When we first came into the house I had said bravely to myself: ’His presence shall not deter me from practising as I have always done.’ And one afternoon I had sat down to the piano full of determination to practise without fear of him, without self-consciousness. But before my hands had touched the keys shame took me, unreasoning, terror-struck shame, and I knew in an instant that while he lived I should never more play the piano. He laughed lightly when I told him, and I called myself silly. Yet now, as I sat in the garden, I saw how right I had been. And I wondered that I should ever have had the audacity even to dream of playing in his house; the idea was grotesque. And he did not ask me to play, save when there arrived new orchestral music arranged for four hands. Then I steeled myself to the ordeal of playing with him, because he wished to try over the music. And he would thank me, and say that pianoforte duets were always very enjoyable. But he did not pretend that I was not an amateur, and he never—thank God!—suggested that we should attempt Tristan again....
At last he finished. And I heard distantly the bell which he had rung for his glass of milk. And, remembering that I was not ready for the ride, I ran with guilty haste into the house and upstairs.

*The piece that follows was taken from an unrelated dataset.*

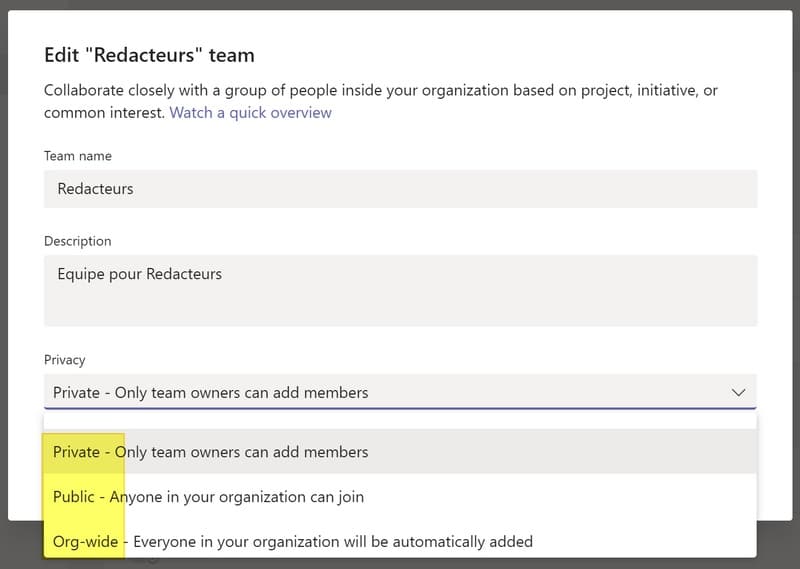This screenshot has height=569, width=800.
Task: Open the "Watch a quick overview" link
Action: [x=250, y=113]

The two bay horses were waiting, our English groom at their heads, when I came out to the porch. Diaz was impatiently tapping his boot with his whip. He was not in the least a sporting man, but he loved the sensation of riding, and the groom would admit that he rode passably; but he loved more to strut in breeches, and to imitate in little ways the sporting man. I had learnt to ride in order to please him.
‘Come along,’ he exclaimed.
His eyes said: ‘You are always late.’ And I was. Some people always know exactly what point they have reached in the maze and jungle of the day, just as mariners are always aware, at the back of their minds, of the state of the tide. But I was not born so.